Fracture Detection On Surface Seismic Using Dip Steering Cube
Tyiasning, Stephanie Wikan
Geoscience Honours Degree, 2011
University of Adelaide
At Scotia Field of the Bowen Basin on eastern Queensland (Australia), natural fracture system has been identified as one of the important parameters in the success of gas production in Coal Seam Methane (CSM) reservoir, along with cleat system in coal and in situ stress condition. Fractured coal seams were analysed with dip-steering method to investigate its ability in detecting small-scale faulting and natural fractures in surface seismic data. This method was suggested to be powerful in enhancing multi-trace attributes, which would result in recognising subtle structural features on seismic data. Seismic attributes such as Curvature and Similarity have been widely used in enhancing complex three-dimensional structural and stratigraphic interpretation, particularly in identifying and analysing complex deformations that are unresolved in conventional amplitude volume.

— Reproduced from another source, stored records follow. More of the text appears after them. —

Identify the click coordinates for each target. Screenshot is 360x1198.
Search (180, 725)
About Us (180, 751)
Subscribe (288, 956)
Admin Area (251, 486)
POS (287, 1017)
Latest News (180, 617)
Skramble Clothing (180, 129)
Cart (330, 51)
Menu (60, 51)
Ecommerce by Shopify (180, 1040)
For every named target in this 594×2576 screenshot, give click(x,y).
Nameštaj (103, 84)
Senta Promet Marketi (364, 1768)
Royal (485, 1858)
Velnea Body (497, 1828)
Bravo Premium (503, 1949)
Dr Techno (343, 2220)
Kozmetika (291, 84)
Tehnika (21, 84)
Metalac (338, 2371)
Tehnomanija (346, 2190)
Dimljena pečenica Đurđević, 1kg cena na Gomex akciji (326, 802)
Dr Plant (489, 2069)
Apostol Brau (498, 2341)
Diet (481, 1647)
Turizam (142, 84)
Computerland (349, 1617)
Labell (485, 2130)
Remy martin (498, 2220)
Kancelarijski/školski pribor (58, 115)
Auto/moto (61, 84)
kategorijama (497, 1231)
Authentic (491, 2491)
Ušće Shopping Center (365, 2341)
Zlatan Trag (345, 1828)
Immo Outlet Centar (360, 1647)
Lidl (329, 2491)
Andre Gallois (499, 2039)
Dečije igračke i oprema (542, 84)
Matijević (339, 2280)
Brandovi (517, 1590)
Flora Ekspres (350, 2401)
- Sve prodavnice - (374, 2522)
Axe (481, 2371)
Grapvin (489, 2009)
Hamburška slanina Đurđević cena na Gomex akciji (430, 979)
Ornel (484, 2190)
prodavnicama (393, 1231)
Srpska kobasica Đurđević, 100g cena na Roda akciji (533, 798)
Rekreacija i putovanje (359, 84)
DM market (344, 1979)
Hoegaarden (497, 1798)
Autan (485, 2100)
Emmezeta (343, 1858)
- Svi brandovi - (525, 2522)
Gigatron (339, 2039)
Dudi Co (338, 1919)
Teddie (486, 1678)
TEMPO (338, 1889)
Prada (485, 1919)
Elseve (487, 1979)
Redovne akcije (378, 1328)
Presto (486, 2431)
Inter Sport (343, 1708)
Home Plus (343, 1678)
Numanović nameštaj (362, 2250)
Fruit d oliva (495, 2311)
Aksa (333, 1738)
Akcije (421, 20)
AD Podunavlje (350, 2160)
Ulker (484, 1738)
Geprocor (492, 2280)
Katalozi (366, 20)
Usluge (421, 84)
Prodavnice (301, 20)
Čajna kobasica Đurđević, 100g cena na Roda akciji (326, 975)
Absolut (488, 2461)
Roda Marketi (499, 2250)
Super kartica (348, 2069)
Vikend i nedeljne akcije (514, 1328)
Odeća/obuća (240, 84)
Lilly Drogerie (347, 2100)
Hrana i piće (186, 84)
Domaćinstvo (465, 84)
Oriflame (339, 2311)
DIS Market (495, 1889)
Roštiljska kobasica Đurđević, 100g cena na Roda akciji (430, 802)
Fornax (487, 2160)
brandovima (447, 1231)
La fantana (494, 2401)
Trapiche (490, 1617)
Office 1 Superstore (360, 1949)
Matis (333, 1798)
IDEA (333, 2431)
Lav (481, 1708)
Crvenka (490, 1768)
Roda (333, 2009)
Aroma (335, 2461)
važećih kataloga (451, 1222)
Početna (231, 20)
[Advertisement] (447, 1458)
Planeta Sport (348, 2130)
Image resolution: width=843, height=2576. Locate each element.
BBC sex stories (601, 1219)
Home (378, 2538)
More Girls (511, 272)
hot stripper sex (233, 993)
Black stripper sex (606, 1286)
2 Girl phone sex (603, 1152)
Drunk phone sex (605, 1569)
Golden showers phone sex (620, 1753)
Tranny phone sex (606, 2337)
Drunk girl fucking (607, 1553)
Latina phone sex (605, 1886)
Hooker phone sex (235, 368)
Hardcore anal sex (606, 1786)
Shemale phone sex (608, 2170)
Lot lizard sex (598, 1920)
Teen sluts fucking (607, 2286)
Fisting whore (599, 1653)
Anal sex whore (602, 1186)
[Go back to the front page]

These attributes were calculated from dip-steered volumes, and the dip-steered Similarity results were compared with standard Coherency Cubes in terms of fault and fracture detection capabilities. The results revealed that cross-hatched features that may indicate fracture systems were clearly revealed on most positive curvature attribute. There are weak correlations between fabric and major conjugate shear fracture systems in the area. Fabric orientations were also inconsistent with the fracture orientations in the image log data and believed to be the result of curvature attribute calculation itself. On the other hand, Coherence Cube turned out to be more effective compared with the dip-steered similarity volume not only in fault interpretation but also in recognising depositional features on low relief horizon slices. On the contrary, dip-steered similarity seemed to allow better fault interpretation on high relief horizons. The crosshatched fabrics identified on the most positive curvature attribute were not observed on either the similarity volume or the coherence cube, which supports the earlier suggestion that these fabrics are an artifact of the curvature attribute calculation process. On the whole, the most positive curvature attribute can be used in identifying faults and fractured areas. However, prediction of fracture orientation was proven to be less reliable.